=== Exercise input ===
· · ·
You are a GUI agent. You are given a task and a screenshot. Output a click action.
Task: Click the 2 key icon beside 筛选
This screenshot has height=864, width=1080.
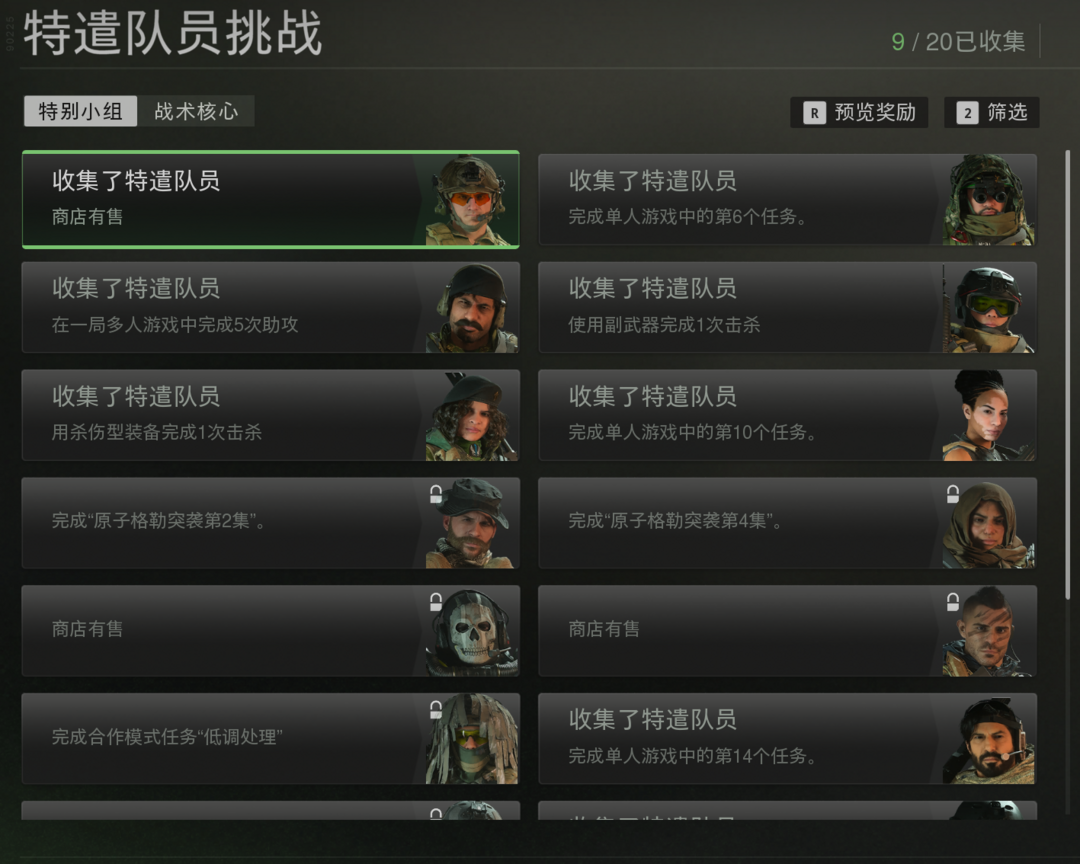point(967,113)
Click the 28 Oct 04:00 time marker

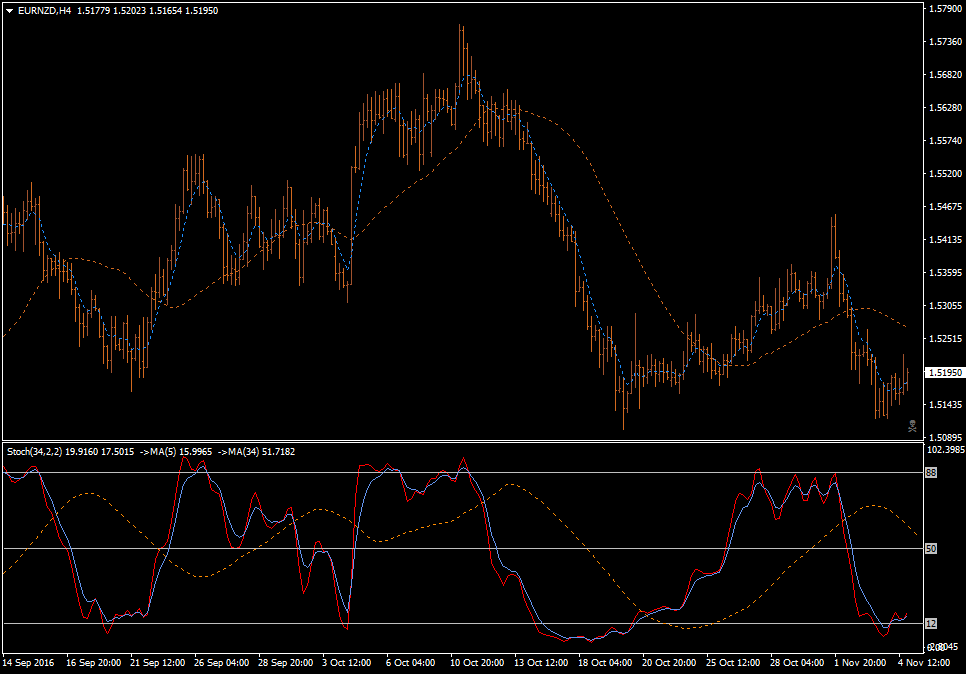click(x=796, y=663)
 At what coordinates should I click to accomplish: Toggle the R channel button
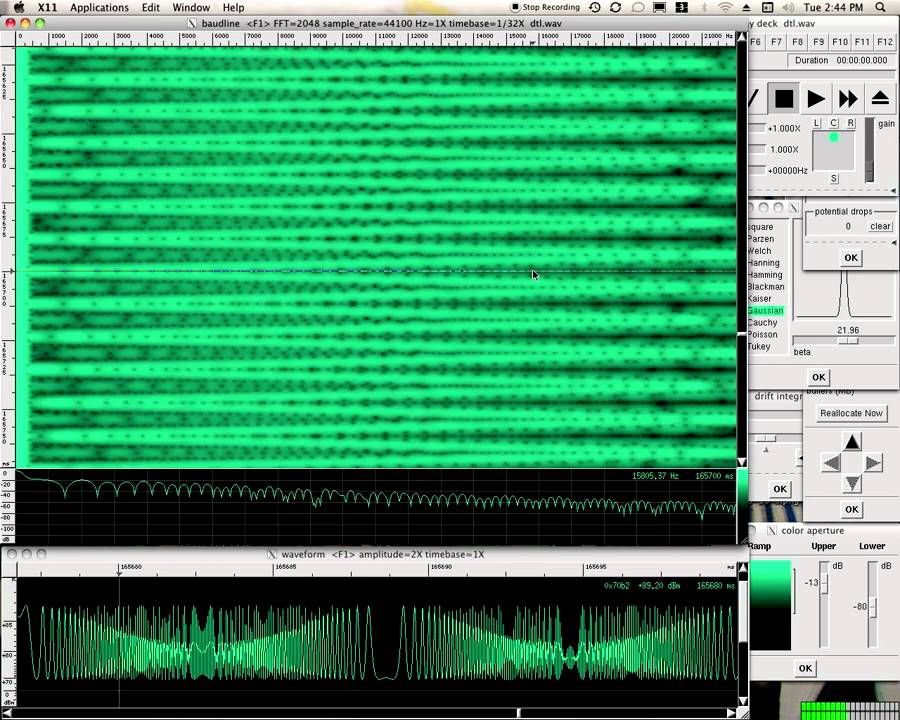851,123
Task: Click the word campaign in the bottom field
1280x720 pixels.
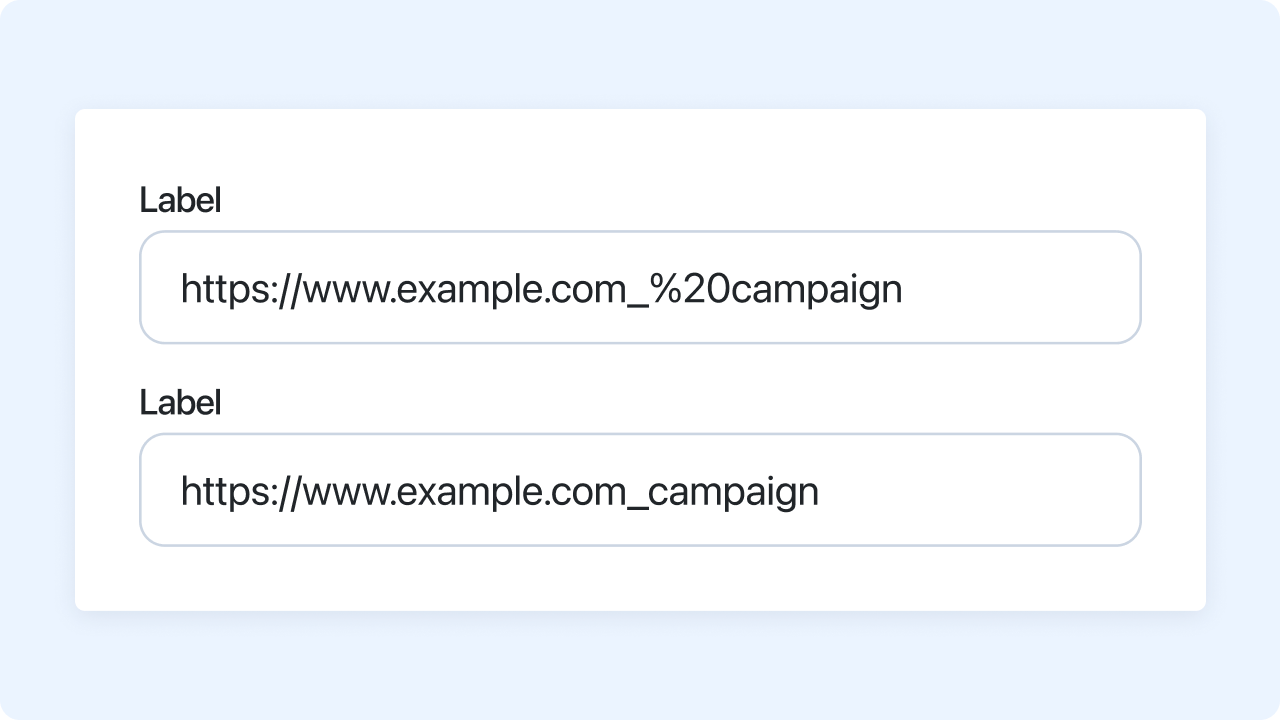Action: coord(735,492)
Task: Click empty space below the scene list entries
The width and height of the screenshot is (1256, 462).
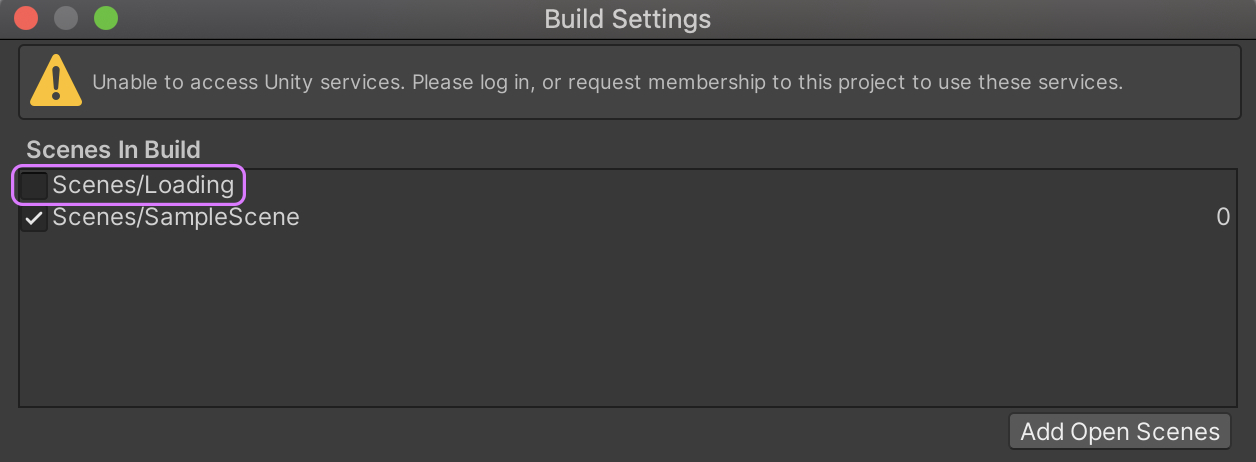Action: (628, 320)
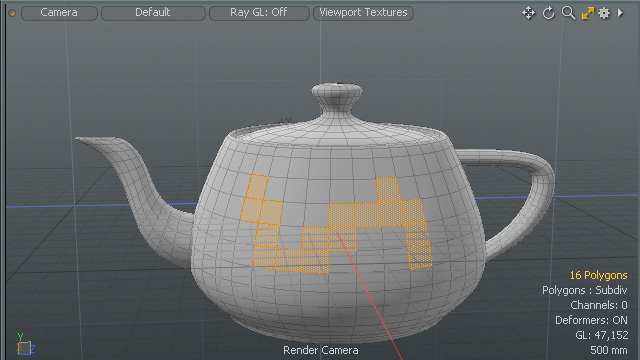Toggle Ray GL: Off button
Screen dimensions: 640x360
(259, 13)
· · ·
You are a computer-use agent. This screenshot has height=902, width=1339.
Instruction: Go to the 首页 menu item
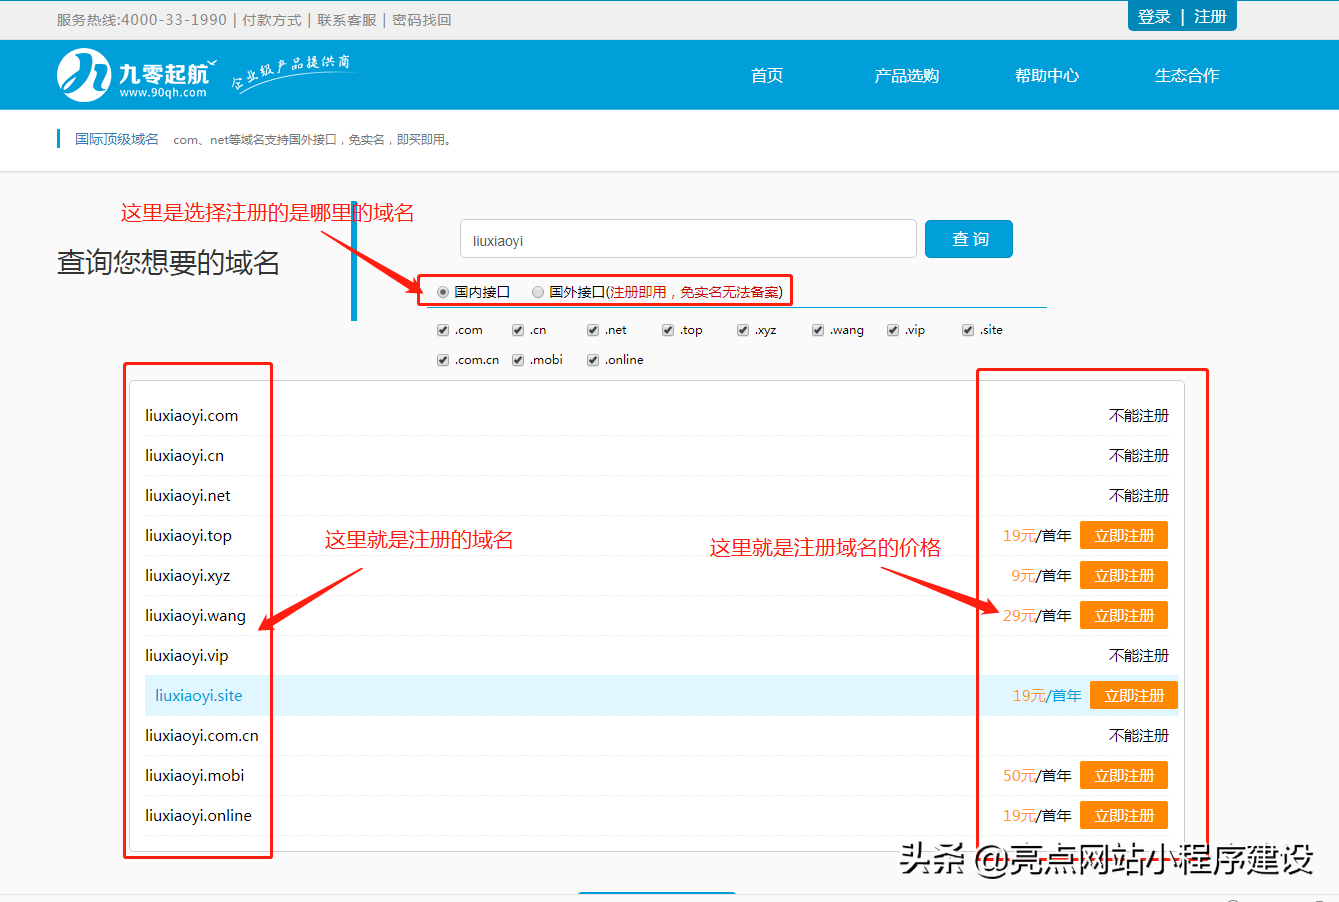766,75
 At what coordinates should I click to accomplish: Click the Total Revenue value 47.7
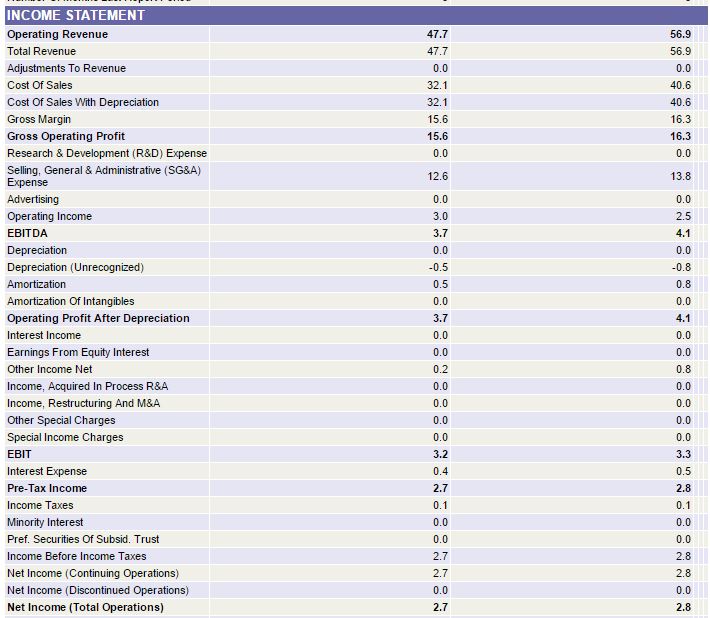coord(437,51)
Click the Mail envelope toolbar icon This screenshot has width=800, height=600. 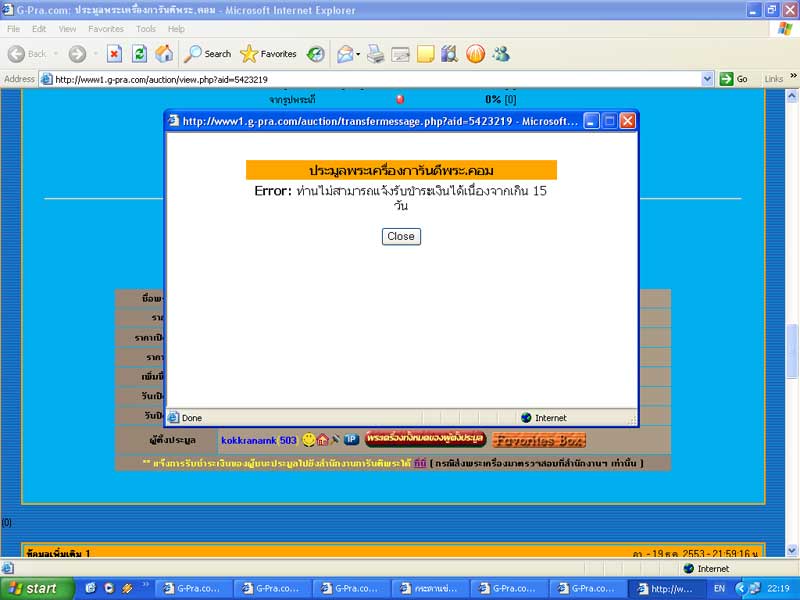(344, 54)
· · ·
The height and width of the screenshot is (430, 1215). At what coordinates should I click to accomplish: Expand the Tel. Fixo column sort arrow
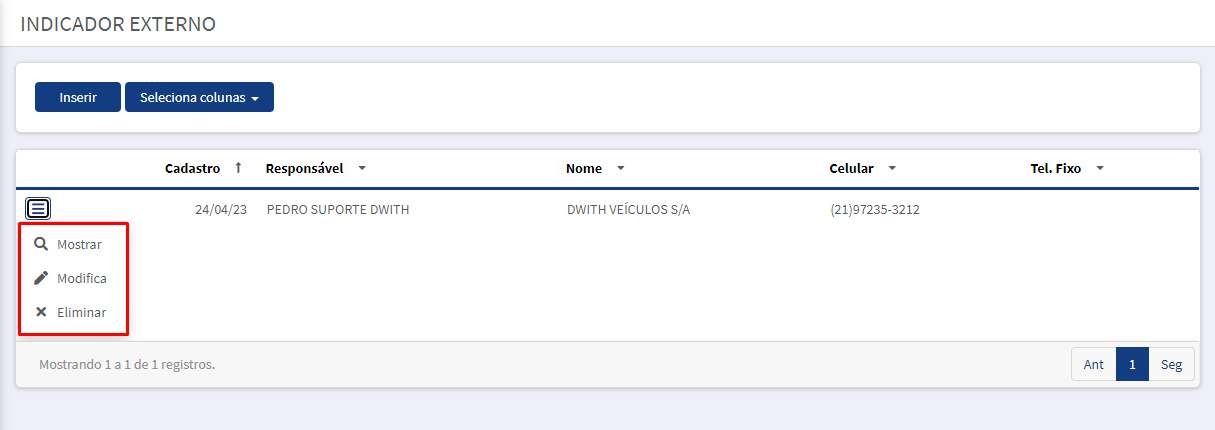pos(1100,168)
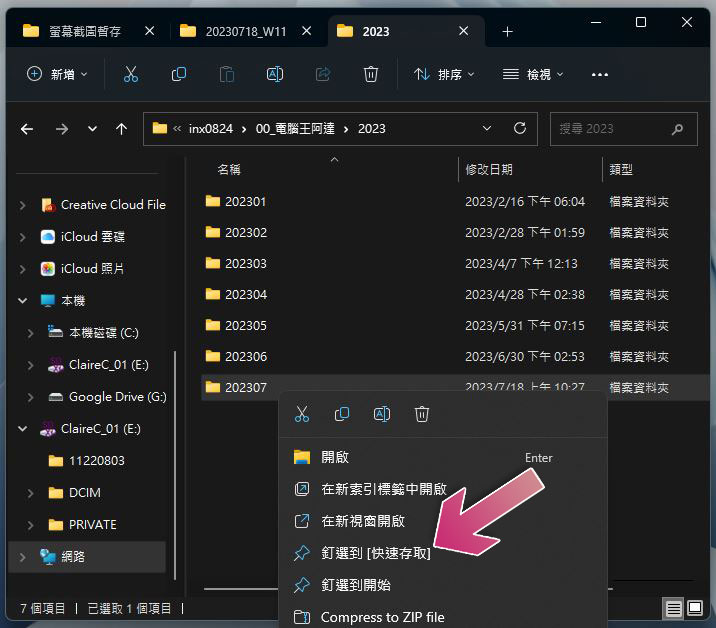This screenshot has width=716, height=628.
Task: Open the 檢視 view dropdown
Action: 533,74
· · ·
Pull from the data each line where the string "agent" turns up.

=== Response to the exercise ===
You are a GUI agent. You are given a task and a screenshot. Output a click action.
You are a computer-use agent. This screenshot has height=902, width=1339.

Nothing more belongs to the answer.